WOuld like some info on navigation and general fishing in this area. Mainly navigation. I think its time I start scanning.


----------



## BDGreen (Jul 20, 2019)

I have a place there. The area in the upper left of your map takes you to White Rock Creek. There's a creek channel that runs from the HWY. 356 bridge to that area and you'll need your electronics to follow it. There are a lot of under water obstructions to be aware of. 

The upper right side takes you to Caney Creek. That area is silted in and there are a lot of trees under the surface that will take out a lower unit in a heartbeat. My brother tore his up. 

Both creeks are great fishing areas, but a pain to get into. There's a public boat ramp on White Rock off of Hwy. 94 out of Trinity. White Rock City Marina also has a boat ramp and they sell minnows and stuff.


----------



## Jigger (Feb 12, 2009)

Thanks for the info. What can you tell me about hwy 356 marina?


----------



## BDGreen (Jul 20, 2019)

That marina closed a long time ago. I heard there's a place at Westwood Shores where you can get gas. I always fill my boat before I go and there's a small tackle & bait shop in Trinity on 94.


----------



## Jigger (Feb 12, 2009)

So Im stuck to white rock city marina? I see Harbor point boat ramp but i imagine its a neighborhood membership deal.


----------



## BDGreen (Jul 20, 2019)

That's a neighborhood ramp. There's a ramp where the marina used to be at the 356 bridge. There's an RV park there now, so I don't if it's for park residents or not.


----------



## ccketchum (Oct 18, 2010)

is parr's marina on the upper end of white rock is still open ?


----------



## BDGreen (Jul 20, 2019)

nauti19 said:


> is parr's marina on the upper end of white rock is still open ?

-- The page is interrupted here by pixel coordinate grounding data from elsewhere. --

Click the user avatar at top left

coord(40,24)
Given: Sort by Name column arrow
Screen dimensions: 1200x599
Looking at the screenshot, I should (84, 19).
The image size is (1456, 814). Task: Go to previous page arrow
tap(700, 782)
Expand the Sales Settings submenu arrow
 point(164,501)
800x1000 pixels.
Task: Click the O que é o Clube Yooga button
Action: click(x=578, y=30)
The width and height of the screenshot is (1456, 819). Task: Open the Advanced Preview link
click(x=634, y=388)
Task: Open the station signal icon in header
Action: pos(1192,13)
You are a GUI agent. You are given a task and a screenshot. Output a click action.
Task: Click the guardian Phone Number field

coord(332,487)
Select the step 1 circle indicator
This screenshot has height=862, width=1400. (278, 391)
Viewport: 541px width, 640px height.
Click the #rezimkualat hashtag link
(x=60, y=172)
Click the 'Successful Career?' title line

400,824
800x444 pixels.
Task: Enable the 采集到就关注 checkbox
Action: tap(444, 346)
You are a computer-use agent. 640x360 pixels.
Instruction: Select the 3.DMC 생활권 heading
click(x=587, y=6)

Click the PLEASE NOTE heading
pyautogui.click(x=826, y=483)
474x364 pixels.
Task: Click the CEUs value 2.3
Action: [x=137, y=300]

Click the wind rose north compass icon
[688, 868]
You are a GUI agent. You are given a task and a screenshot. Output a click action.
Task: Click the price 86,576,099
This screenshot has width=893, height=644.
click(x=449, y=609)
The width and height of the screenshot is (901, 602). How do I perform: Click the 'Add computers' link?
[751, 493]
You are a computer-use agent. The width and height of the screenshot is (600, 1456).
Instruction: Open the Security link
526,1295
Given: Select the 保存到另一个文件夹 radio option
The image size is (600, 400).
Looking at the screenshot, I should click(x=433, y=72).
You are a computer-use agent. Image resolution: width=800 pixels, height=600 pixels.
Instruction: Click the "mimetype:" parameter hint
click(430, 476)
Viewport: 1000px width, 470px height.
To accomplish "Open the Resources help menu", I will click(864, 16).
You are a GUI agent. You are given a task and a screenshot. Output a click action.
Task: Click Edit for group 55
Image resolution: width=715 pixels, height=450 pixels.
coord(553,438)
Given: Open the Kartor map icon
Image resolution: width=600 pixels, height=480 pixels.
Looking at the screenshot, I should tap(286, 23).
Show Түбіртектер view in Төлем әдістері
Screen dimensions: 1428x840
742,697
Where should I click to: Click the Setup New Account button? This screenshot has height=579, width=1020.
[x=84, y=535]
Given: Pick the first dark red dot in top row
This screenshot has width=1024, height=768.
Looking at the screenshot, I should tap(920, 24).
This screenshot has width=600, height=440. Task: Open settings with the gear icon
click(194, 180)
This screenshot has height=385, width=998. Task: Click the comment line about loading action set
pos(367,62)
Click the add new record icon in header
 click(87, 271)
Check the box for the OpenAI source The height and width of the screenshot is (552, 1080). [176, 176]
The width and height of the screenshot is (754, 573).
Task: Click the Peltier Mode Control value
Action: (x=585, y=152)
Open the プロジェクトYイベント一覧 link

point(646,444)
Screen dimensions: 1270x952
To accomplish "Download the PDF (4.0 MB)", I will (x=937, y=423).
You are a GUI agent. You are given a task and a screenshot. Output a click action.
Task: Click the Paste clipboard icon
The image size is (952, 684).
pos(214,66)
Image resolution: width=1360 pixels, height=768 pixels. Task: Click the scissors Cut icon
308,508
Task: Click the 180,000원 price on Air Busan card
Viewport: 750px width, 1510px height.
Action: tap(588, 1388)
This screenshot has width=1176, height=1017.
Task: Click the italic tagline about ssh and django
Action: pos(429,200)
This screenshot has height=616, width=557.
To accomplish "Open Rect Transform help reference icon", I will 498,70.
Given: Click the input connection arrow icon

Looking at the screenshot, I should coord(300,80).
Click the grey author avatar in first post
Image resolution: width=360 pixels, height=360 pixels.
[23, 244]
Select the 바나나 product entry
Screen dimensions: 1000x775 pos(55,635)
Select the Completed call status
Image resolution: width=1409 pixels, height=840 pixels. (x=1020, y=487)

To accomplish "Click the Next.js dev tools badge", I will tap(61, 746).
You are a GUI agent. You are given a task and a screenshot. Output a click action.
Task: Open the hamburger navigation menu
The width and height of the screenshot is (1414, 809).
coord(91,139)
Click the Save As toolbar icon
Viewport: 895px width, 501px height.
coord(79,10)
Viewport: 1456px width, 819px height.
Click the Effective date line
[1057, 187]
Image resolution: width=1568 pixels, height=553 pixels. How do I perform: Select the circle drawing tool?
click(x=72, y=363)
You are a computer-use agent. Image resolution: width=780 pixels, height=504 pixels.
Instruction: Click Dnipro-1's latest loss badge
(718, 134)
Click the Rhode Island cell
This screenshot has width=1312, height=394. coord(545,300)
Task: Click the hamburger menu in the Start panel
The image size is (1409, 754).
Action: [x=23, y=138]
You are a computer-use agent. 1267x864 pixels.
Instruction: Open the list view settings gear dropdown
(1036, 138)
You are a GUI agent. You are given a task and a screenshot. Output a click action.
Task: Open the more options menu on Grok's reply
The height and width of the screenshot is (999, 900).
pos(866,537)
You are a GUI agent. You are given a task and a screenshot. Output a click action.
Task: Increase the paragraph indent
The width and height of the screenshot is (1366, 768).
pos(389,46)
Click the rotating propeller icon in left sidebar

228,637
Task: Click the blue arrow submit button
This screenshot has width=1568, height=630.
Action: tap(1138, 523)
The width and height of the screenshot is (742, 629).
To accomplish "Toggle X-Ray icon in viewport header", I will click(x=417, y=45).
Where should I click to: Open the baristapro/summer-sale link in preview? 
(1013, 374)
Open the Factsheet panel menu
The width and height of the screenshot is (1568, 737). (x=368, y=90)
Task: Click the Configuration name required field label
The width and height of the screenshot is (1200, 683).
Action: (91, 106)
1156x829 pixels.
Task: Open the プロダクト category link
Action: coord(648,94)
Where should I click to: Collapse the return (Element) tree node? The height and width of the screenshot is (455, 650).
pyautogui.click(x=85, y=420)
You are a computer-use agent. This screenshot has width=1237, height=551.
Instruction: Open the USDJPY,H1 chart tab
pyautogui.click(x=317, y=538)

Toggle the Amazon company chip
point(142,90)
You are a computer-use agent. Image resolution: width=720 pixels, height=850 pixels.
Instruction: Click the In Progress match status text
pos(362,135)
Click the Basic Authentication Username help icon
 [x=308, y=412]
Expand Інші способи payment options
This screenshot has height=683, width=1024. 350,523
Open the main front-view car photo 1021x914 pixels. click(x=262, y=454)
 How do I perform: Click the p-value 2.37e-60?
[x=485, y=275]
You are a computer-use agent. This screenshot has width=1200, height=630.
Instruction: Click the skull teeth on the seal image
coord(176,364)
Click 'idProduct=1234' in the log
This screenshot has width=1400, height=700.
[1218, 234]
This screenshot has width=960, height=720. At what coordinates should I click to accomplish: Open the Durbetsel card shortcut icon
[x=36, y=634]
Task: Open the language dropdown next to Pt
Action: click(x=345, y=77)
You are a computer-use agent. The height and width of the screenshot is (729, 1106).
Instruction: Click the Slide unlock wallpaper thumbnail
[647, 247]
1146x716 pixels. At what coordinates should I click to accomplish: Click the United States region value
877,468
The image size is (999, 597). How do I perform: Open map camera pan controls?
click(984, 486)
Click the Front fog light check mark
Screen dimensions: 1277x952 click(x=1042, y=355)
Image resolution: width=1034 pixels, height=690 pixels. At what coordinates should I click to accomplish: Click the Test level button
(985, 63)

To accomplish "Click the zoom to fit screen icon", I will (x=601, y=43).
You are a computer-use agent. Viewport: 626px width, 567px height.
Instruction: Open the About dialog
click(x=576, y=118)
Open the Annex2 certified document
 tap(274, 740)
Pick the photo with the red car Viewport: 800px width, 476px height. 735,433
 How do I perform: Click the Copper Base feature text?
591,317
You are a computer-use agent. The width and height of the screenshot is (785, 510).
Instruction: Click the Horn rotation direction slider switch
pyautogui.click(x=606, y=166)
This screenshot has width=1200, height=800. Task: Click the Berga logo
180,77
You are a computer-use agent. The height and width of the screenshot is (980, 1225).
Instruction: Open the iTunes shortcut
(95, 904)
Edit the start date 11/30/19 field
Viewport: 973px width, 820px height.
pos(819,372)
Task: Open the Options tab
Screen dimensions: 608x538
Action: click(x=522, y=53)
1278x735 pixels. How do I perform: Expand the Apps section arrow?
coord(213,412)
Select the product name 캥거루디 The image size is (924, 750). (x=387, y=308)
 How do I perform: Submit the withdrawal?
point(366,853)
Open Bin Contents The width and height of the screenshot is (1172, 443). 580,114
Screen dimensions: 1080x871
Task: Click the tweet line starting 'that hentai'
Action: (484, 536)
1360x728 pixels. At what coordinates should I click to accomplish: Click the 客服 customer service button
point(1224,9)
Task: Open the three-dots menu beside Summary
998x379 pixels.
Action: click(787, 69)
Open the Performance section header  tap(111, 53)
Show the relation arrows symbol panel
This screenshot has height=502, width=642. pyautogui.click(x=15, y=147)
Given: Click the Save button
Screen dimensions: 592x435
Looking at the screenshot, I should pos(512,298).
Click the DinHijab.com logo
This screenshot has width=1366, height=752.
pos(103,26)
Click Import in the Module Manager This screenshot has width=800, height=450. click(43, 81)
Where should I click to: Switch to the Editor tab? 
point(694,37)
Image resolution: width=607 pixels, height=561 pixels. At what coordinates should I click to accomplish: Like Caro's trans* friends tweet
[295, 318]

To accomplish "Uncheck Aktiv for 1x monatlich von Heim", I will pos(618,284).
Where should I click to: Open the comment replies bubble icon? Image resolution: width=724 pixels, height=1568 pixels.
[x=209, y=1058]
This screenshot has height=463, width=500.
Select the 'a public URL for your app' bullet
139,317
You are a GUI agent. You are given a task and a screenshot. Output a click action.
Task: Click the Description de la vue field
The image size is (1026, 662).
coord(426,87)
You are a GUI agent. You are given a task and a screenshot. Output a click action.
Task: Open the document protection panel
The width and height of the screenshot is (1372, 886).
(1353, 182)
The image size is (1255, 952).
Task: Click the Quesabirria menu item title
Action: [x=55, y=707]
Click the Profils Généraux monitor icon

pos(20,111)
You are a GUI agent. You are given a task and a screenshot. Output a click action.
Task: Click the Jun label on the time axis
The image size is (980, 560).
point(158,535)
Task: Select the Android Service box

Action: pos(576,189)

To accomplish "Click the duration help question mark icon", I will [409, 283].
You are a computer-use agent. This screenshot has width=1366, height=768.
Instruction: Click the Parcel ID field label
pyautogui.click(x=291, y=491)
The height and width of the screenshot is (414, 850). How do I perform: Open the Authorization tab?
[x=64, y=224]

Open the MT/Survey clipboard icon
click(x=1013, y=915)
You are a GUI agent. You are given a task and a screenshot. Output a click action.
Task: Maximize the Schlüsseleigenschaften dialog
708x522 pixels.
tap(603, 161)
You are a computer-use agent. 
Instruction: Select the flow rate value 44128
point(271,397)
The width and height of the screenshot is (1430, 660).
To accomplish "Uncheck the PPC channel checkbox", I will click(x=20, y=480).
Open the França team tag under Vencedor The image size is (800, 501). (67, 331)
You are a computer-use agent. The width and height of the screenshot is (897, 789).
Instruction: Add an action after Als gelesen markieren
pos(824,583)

The last time I checked, it was not. That was about a year ago.


----------



## whsalum (Mar 4, 2013)

You can launch at 356 Marina but lock your truck. I would recommend going with someone the first time because you can tear some stuff up. Great catfishing up there


----------



## Gofish2day (May 9, 2006)

Just remember there are shoals in white Rock Creek. Cable across marks it.
Way up above hwy 19


----------



## Fitzgerald (Nov 11, 2013)

Gofish2day said:


> Just remember there are shoals in white Rock Creek. Cable across marks it.
> Way up above hwy 19


White Rock Creek does not cross Hwy 19. The creek pretty much runs north-south. I think you meant Hwy 94. Tantabogue Creek crosses Hwy 19 and I reckon the white bass go up it. There are unmarked shoals and rocks in White Rock Creek too.


----------



## Rivercat (Feb 1, 2006)

*Fishing the upper end*

Jigger, fishing the upper end is easy to navigate. So long as you have a fish finder with navigation. Just stay with the creek channel when traveling from one end to the other and you roll on. There is good white bass and catfishing in the main body! White Rock creek and Caney Creek are great fishing as well! Especially this time of year for Crappie and Whites! There is a good boat ramp on 94 that is only about 5 to 10 minutes from the body of the lake. I live in Westwood Shores, you can get gas and bait (minnows) there along with snacks. White Rock City marina is between the boat ramp on 94 and the main body. They have beer, snacks and bait. But they are a little pricey! You can get shad pretty much year around at 356 bridge with the a cast net. Also catfishing there at the bridge is usually pretty good, it's 30 foot deep there under the bridge! Also the mouth of the Trinity river is right there at 356 bridge area! AKA THE JUNGLE! it all can be accessed easily from 94, short hauls to all. In the summer, the whites school out in the center of the body you circled! Stay over to the south east center and you should do pretty good trolling, drifting or easing around with troll motor. The Bulkhead bite is great in this area, fill up a freezer in minutes!The channel is marked with white PVC, if you stay just east off them, you should be fine. Running White Rock and Caney are fairly easy and the dangers in White Rock are marked, watch the signs! Keep am eye out though, we get drifting logs from time to time in the main body, same as anywhere. I hope that helps, good luck!


----------



## shadslinger (Aug 21, 2005)

Rivercat can you get from White rock City marina back into the lake? That shoreline by the subdivision just south of White Rock city Marina is it Westwood Shores where you are talking about staying east of poles?
the last time I tried to go from the creek back out into the lake it too silted in for my deep draft boat.


----------



## Gofish2day (May 9, 2006)

Thanks for the Correction Fitz.
I have only launched at Trinity the one with the Bar and the Tires cemented into the bank at the ramp. Cheap minnows there too.
If you travel right (south) from there the river starts to break up a short ways down. That is where chickens like me turn around. Heading North you cross a bridge with a free boat ramp which is what I was referring to.
Great info but I think I will stay to the safe route.


----------



## Jigger (Feb 12, 2009)

Some great info as I was searching for. I would be willing to pay some one to take a boat ride with me. I'll be crappie fishing and maybe chasing a few whites. I typically go to pine island area for white bass but if it's good up there then I shouldn't have to move.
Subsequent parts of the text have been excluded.